My work is most concerned with the misconceptions and assumptions communicated by mass media in The United States. My practice creates a platform where I can address political and cultural awareness, using the customary, as metaphor. I encourage the viewer to think about socially nurtured assumptions of blackness, poverty, youth, and the characteristics of acceptable behavior, to create a perspective that is more responsive than reactionary. By appropriating the appropriated (i.e. pop culture) and mining historical references, I believe that my messages resonate from a globally shared influence of “American” culture.

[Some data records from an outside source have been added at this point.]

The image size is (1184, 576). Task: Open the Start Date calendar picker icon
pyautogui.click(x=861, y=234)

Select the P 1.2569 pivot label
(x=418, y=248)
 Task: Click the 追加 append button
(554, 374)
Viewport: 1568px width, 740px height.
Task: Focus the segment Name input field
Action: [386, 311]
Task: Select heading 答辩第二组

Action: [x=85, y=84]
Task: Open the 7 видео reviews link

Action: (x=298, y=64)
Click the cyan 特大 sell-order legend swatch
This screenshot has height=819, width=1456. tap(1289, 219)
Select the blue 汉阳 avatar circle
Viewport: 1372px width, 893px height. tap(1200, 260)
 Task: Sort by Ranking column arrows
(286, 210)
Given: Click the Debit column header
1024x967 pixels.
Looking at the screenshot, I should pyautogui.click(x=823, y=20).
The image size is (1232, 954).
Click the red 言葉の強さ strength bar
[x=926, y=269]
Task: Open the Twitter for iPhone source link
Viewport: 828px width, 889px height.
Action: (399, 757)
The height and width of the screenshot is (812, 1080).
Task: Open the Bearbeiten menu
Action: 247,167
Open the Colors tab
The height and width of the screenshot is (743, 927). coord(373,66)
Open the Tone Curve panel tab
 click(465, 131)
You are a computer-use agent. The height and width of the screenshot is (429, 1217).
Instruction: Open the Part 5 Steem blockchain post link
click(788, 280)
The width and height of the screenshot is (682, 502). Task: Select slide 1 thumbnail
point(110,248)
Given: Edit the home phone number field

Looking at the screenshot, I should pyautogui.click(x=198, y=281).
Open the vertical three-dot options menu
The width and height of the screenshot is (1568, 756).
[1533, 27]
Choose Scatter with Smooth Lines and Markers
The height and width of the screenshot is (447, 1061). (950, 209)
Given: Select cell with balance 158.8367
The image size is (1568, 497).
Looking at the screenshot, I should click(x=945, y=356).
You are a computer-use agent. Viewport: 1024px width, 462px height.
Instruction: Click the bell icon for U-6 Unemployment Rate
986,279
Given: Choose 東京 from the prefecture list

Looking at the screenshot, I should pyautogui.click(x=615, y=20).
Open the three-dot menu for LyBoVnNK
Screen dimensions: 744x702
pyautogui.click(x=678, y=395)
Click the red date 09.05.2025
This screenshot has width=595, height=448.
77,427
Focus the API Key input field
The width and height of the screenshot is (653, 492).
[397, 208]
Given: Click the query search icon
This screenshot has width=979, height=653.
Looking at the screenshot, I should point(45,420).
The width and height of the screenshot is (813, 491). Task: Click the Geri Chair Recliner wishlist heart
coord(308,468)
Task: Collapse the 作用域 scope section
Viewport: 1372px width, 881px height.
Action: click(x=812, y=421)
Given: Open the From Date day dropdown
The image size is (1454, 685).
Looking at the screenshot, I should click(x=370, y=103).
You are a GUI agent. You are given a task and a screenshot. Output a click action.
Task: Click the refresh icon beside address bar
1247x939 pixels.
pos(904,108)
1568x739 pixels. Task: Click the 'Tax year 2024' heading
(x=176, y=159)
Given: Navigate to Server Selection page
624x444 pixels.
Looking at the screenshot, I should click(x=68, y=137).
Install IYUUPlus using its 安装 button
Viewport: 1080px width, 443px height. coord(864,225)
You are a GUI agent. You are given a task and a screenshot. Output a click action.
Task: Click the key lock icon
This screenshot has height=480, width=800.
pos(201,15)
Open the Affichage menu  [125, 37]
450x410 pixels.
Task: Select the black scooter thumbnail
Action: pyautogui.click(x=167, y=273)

Although I produce work in digital photography, sculpture, collage and performance, video is my primary medium of choice. This practice has sustained me through my own consideration of suicide, the death of my father and the effects of my mother’s crack addiction during my teenage years. In fact, I can easily imagine The United States as a crack addicted parent: thoroughly self-interested, irresponsible and dishonest but alternately loving, supportive and gregarious. To cope with this imposed social schizophrenia, I’ve reproduced a slave narrative as a music video/ blaxploitation film mashup, re-framed the single panel comic into a marketable tote bag and transformed the political campaign button into a personal manifesto. In my world, the Klansman’s hood gets a Kente cloth makeover and the glossy pages of a women’s fashion magazine morph into collaged silhouettes of gun violence -- “I learned it from watching you,” America. The significant experiences of my life, both past and present, have served as material for those creative explorations; while enhancing my role as a youth educator, which I consider an important part of my artistic practice. I understand intimately how an environment of instability and confusion can devastate; but also how these personal histories can be inspirational and serve as a touchstone for thoughtful exchange.

I was born on the 4th of July and have grown into a cult of masculinity that is one the most criminalized, envied and imprisoned groups in recent history. It’s an emotional journey. It is an intellectual journey. It is a historical journey. It is an economic journey. It is a sexual journey. It is a spiritual journey. But my practice ensures that I don’t have to travel the path alone.